Comments to DOL re: Rescission of Joint Employer Status Under the Fair Labor Standards Act Rule

Monday, April 12, 2021 - 1:15pm

Ms. Jessica Looman
Principal Deputy Administrator
Wage and Hour Division
U.S. Department of Labor
200 Constitution Ave., N.W.
Washington, DC 20210

By electronic submission: www.regulations.gov

RE: Rescission of Joint Employer Status Under the Fair Labor Standards Act Rule,
RIN 1235 –AA37, 86 Fed. Reg. 14038 (March 12, 2021)

Dear Ms. Looman:

The U.S. Chamber of Commerce strongly opposes the Wage and Hour Division’s (WHD)
proposed rescission of the regulation on Joint Employer Status under the Fair Labor Standards
Act (the regulation, the joint employer regulation, the rule ). The regulation was promulgated and
finalized in the previous administration and brought needed clarity and consistency to a key issue
that had long vexed employers and the WHD. We urge the Department to withdraw the
proposed rescission and keep the regulation in place.

The key issue in dispute in the joint employer regulation is the regulation’s treatment of
“vertical” joint employment relationships — those where one employer contracts with another
employer to handle certain activities such as janitorial services, IT, food service, or payroll
processing. In these relationships, whether one employer controls another employer’s employees
can sometimes be unclear. This question of which employer is in control of the employee is
central to determining whether a joint employer relationship exists. The joint employer
regulation sought to provide an analytical structure so that all parties — employers and
employees — would be able to determine with more certainty when there is a joint employment
relationship.

If a joint employer relationship is found, the employer who engages the second employer
can be liable for FLSA violations committed by the second employer. Without clarity and
consistency, employers are vulnerable to WHD enforcement actions and civil litigation, although
they were taking steps to protect against joint employment. Just as importantly, the lack of
clarity, or the risk that a joint employer relationship may be found, can lead to chilling
communications between the employers, or even avoiding engaging another employer altogether
so as to not risk a possible joint employer relationship.
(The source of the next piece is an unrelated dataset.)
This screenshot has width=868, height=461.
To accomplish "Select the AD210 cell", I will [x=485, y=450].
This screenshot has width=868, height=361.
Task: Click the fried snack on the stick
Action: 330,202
As the Chamber said in our comments on the proposed rule, with respect to vertical joint
employment, it “ adopt [ed] a fair, easy-to-apply test that courts and employers can understand,
relying on the test articulated in the leading case, Bonnette v. California Health & Welfare
Agency. The Bonnette test considers four key factors that indicate which entity actually controls
the terms and conditions of an employee’s work. Although the test relies on consideration of the
totality of the relationship between employees and their putative joint employers, its simplicity
would allow businesses to know the types of control they can exercise while still retaining their
independence. ” (Comments of the U.S. Chamber of Commerce, June 24, 2019, p.1) The
Chamber’s comments to the proposed rule are attached for your convenience.

Our comments make clear why the Bonnette test provides the proper framework and why
the WHD’s modification to it is appropriate:

The modified Bonnette test proposed by the Department represents a reasonable
way to return a standardized approach to the joint employer question. In Bonnette, the
Ninth Circuit focused on four clear indicators of control over the employment
relationship: (i) the power to hire and fire; (ii) supervision and control over the
employee’s schedule; (iii) determination of the rate and method of payment; and (iv) the
maintenance of employment records. These are four of the core aspects of an employer -
employee relationship. Still, if consideration of these four elements did not provide a
clear answer to whether an employer exercised sufficient control over the relationship to
qualify for statutory liability, the Court allowed for the consideration of additional factors
and examination of the context of the whole relationship. Thus, while the test focuses on
certain fundamental aspects of the employment relationship, it also allows for flexibility
but always with the focus on evidence of control.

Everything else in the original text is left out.